— Items from a dataset —
____
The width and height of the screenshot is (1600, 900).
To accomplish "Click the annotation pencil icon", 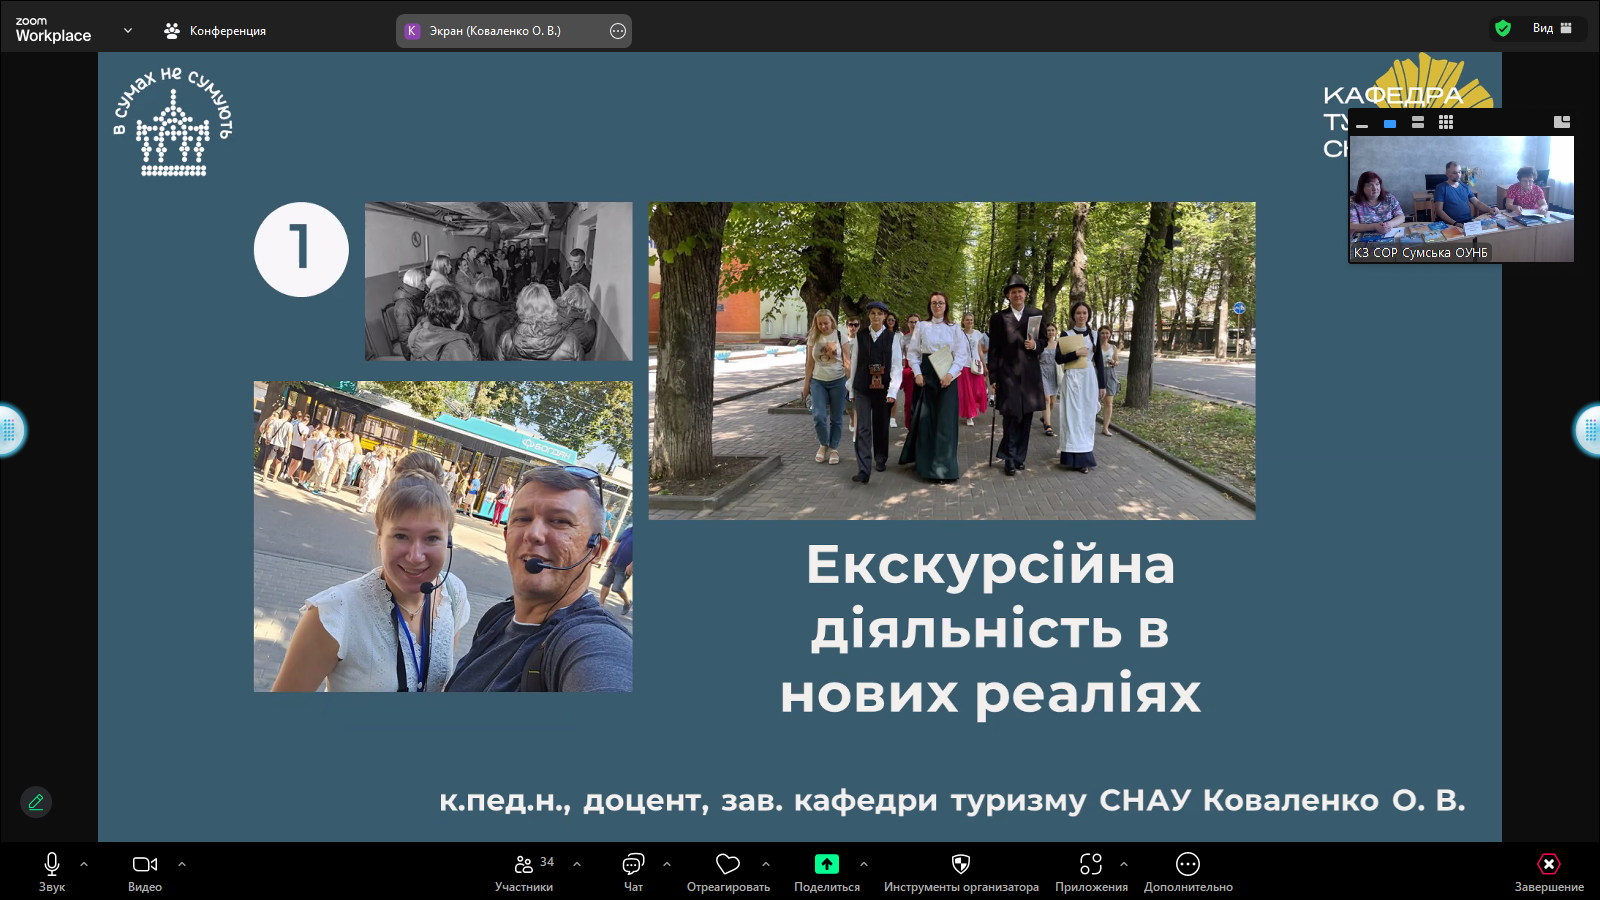I will click(36, 802).
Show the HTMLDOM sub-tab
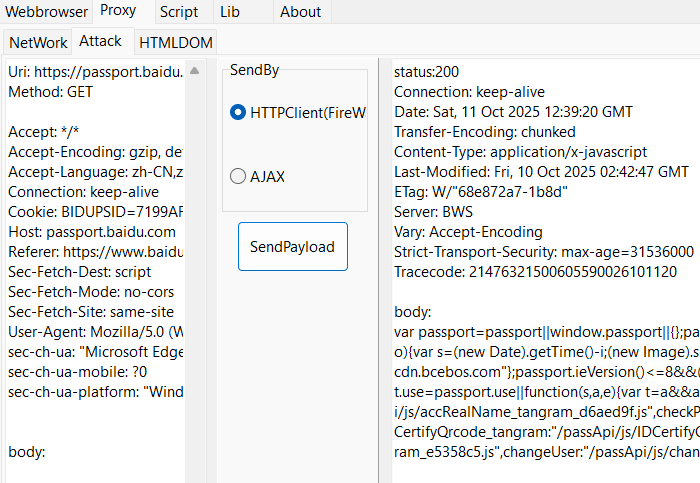Viewport: 700px width, 483px height. [x=174, y=42]
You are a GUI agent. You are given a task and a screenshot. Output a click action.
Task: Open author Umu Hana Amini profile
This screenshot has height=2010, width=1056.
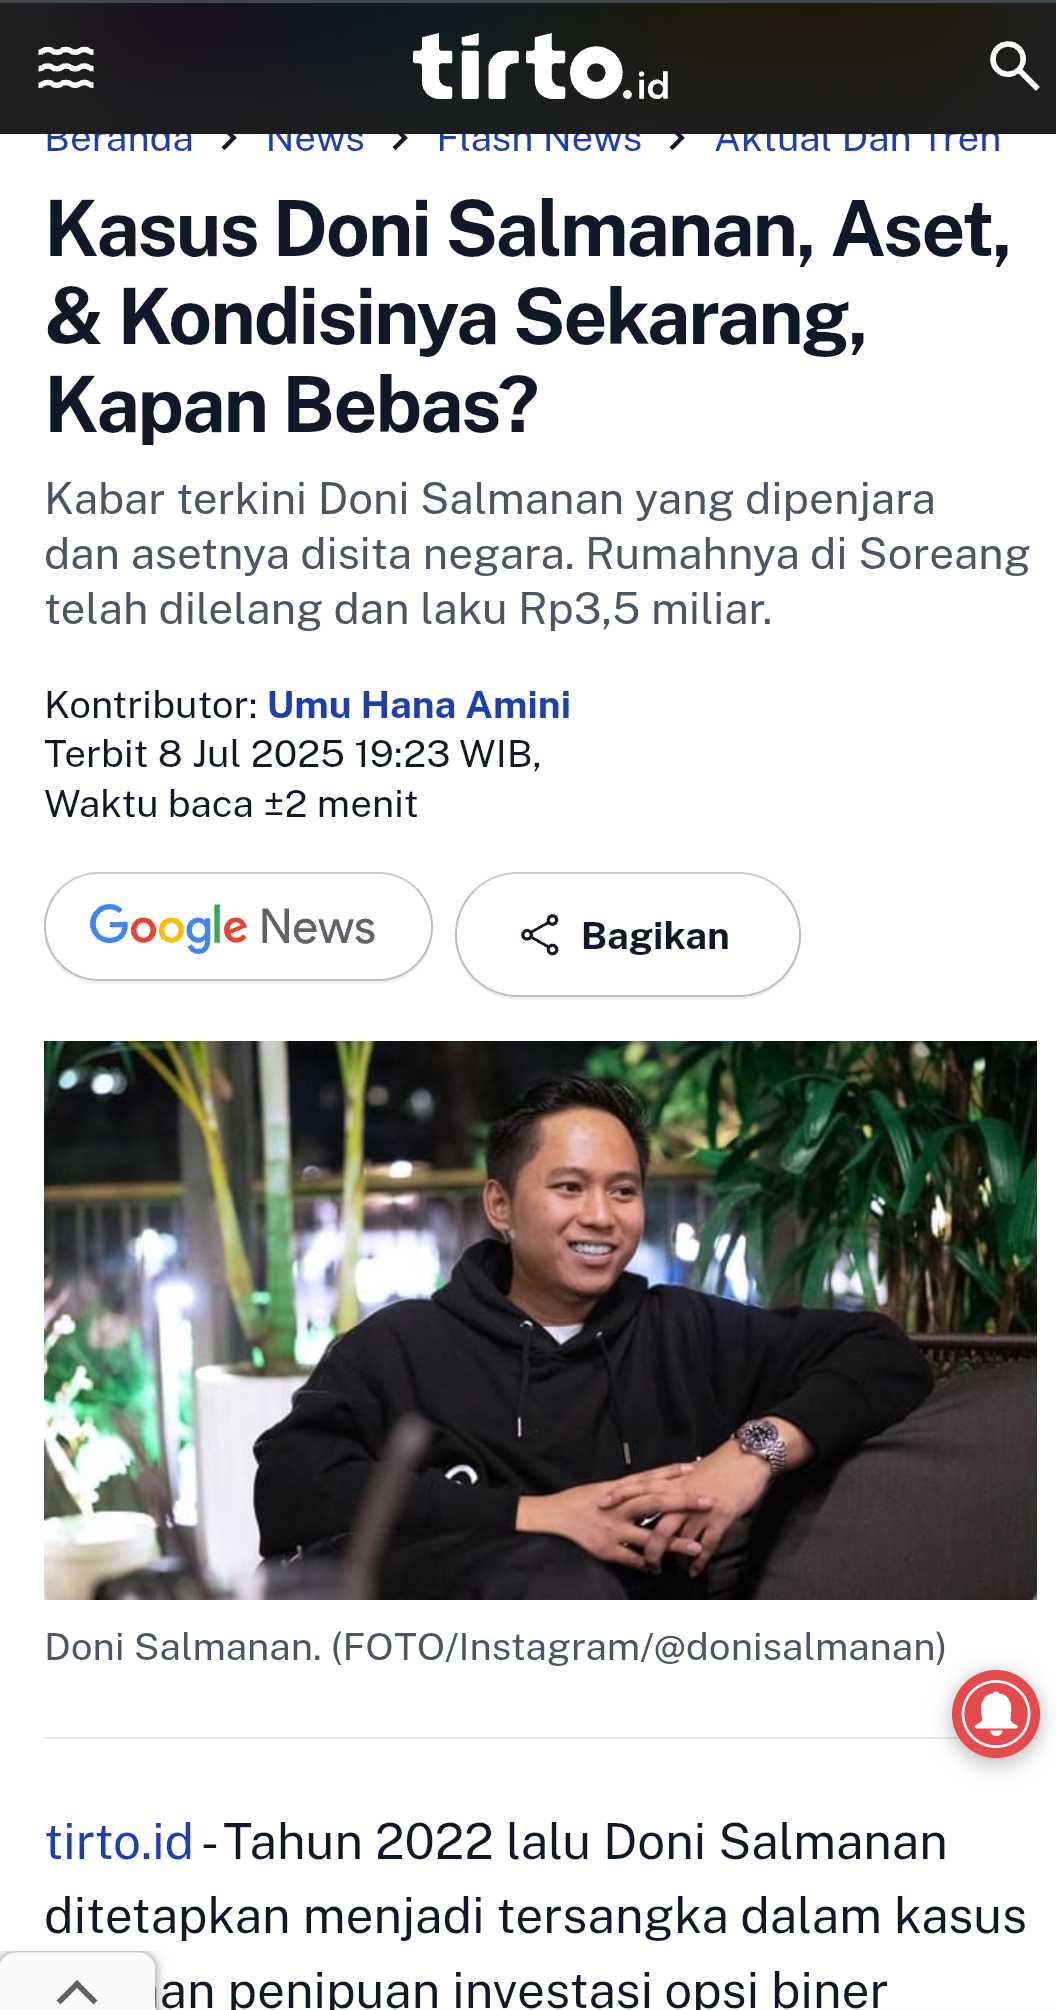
____
— BRIEF —
Copy out everything in the listing from the line containing "You are a GUI" down to the end, reproducing those lines unchanged. Leave the pictures out of your answer.

— FULL ANSWER —
You are a GUI agent. You are given a task and a screenshot. Output a click action.
Task: Open author Umu Hana Amini profile
This screenshot has height=2010, width=1056.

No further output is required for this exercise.